Stored items

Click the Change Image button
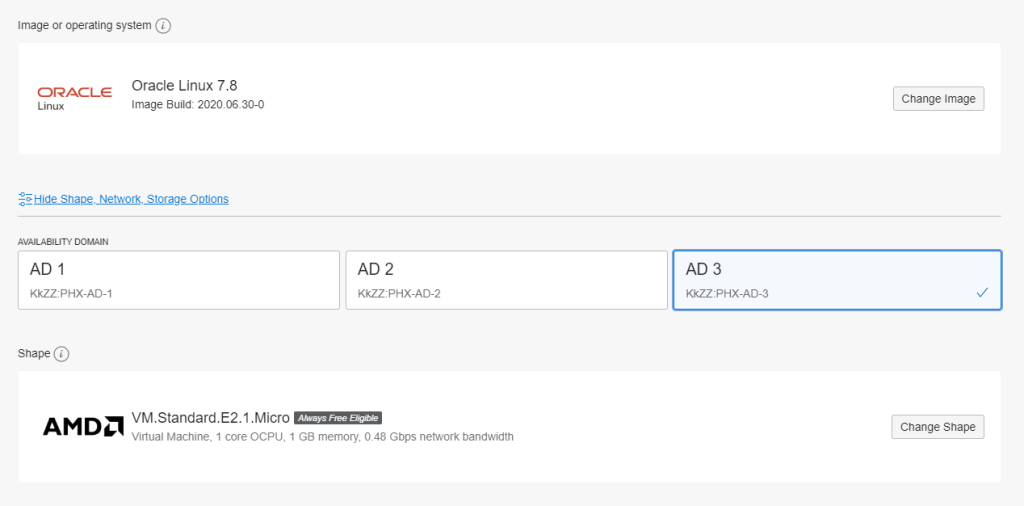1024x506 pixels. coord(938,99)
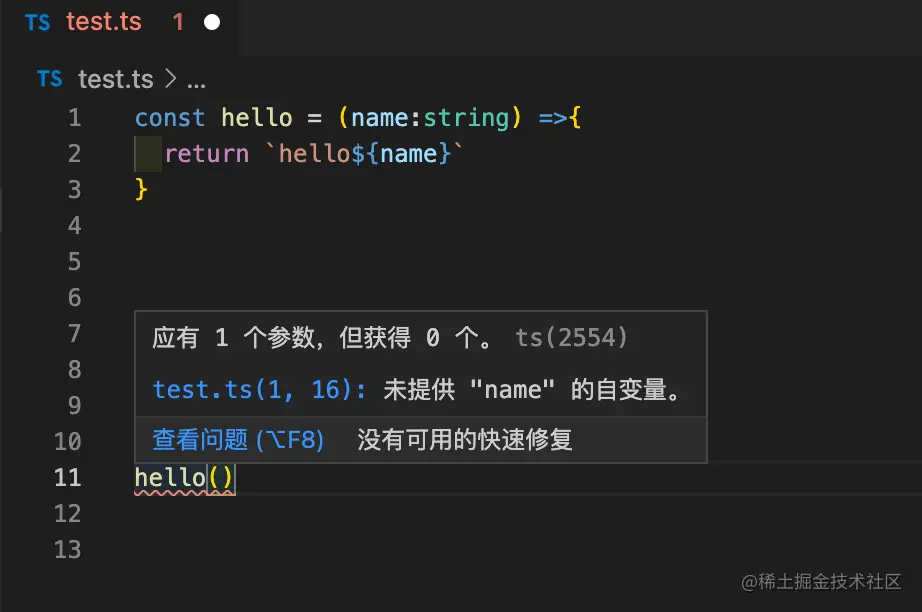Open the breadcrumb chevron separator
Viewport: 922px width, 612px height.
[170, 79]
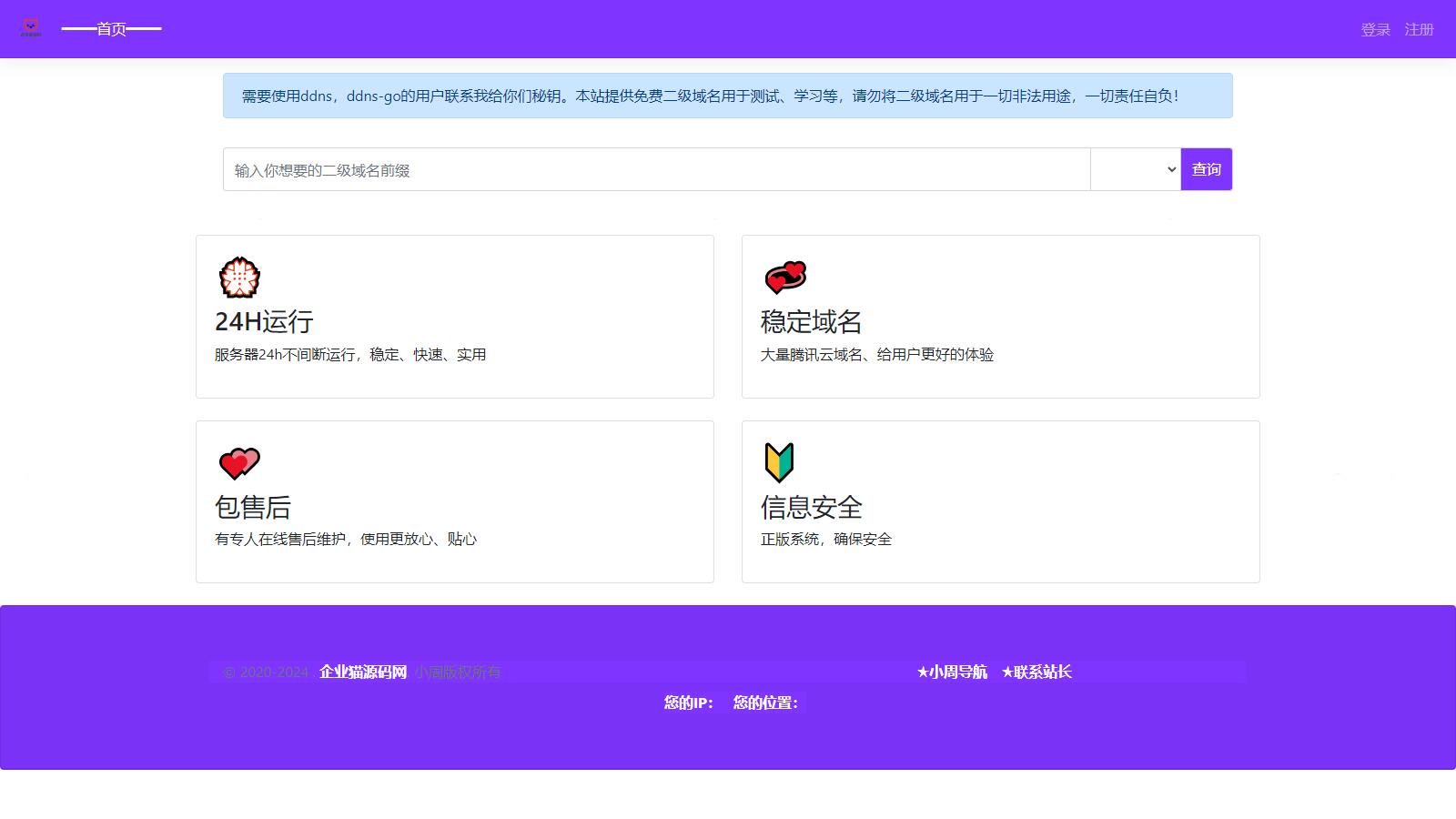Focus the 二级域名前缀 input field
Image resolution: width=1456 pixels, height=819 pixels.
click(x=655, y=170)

**WHAT YOU ARE ASKED TO DO**
A word-for-word transcription of the entries above, free of images, is what is wanted.

**SOLUTION**
Click the Change Image button
1024x506 pixels. coord(938,99)
Open the breadcrumb chevron separator
Viewport: 922px width, 612px height.
[170, 79]
Focus the 二级域名前缀 input field
Image resolution: width=1456 pixels, height=819 pixels.
click(x=655, y=170)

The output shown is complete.